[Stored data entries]
+++++
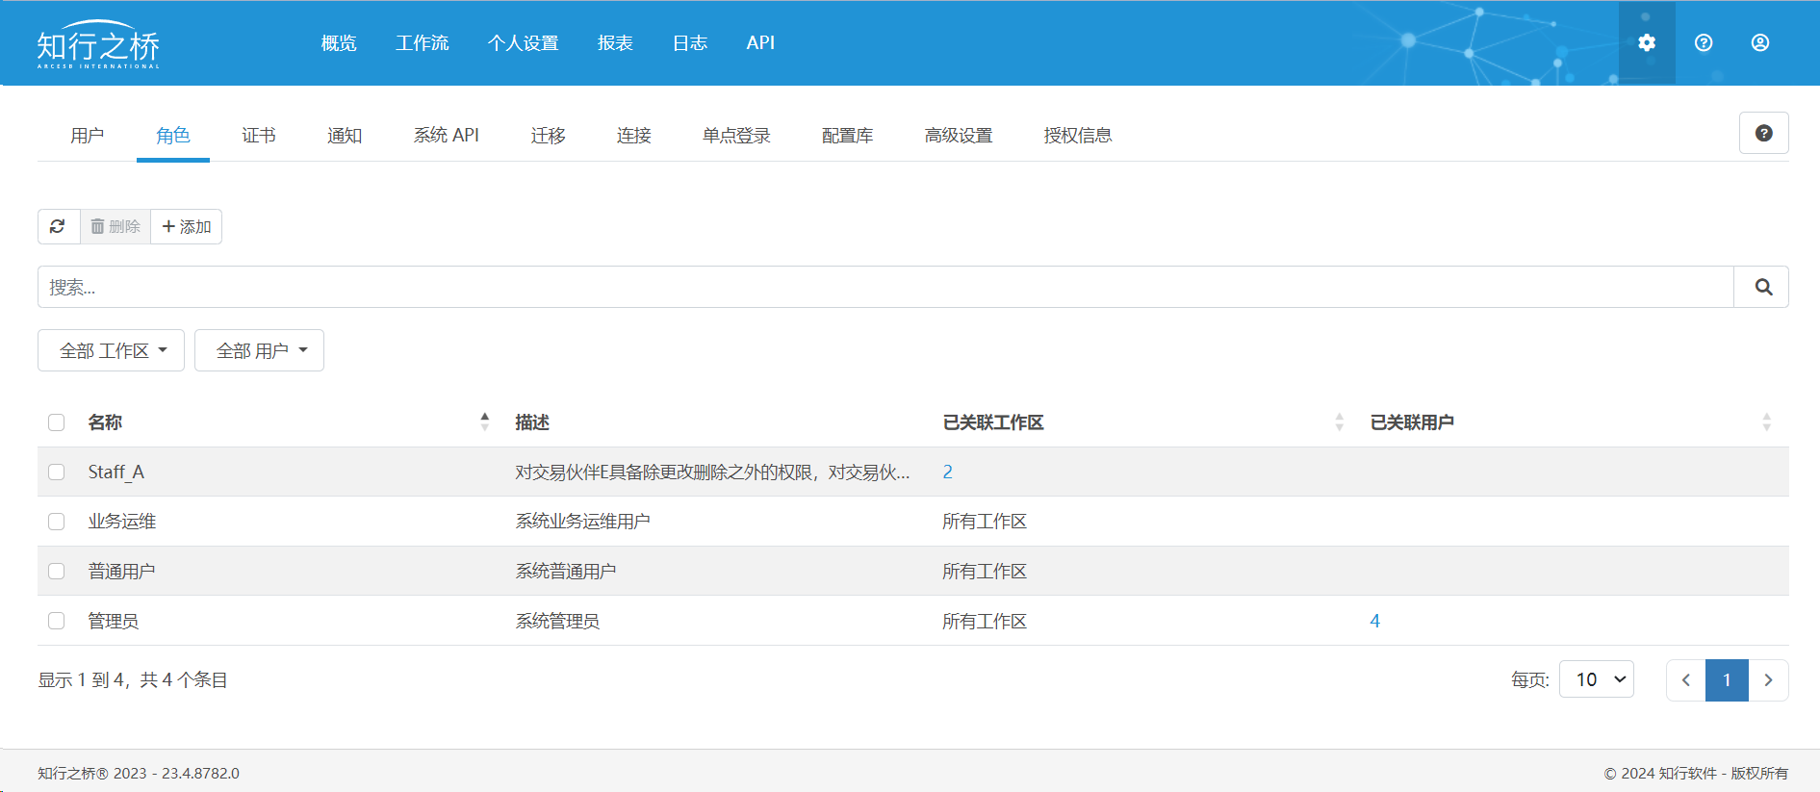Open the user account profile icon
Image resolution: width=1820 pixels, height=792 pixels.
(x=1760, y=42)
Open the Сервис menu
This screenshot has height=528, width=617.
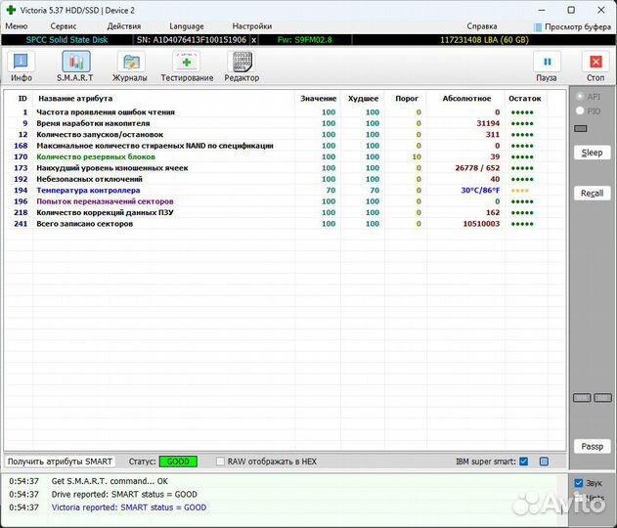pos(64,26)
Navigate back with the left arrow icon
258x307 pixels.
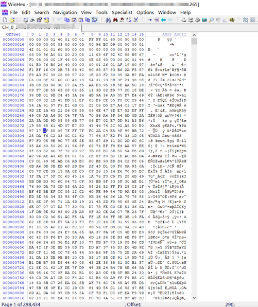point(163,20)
+++++
▶ **INSTRUCTIONS TO FOLLOW**
Look above for the line containing "Open the Сервис menu"; output that line and all lines after it through the last one exactly, without the pictures.

▶ **WRITTEN SOLUTION**
Open the Сервис menu
This screenshot has height=528, width=617.
pos(64,26)
Navigate back with the left arrow icon
258x307 pixels.
point(163,20)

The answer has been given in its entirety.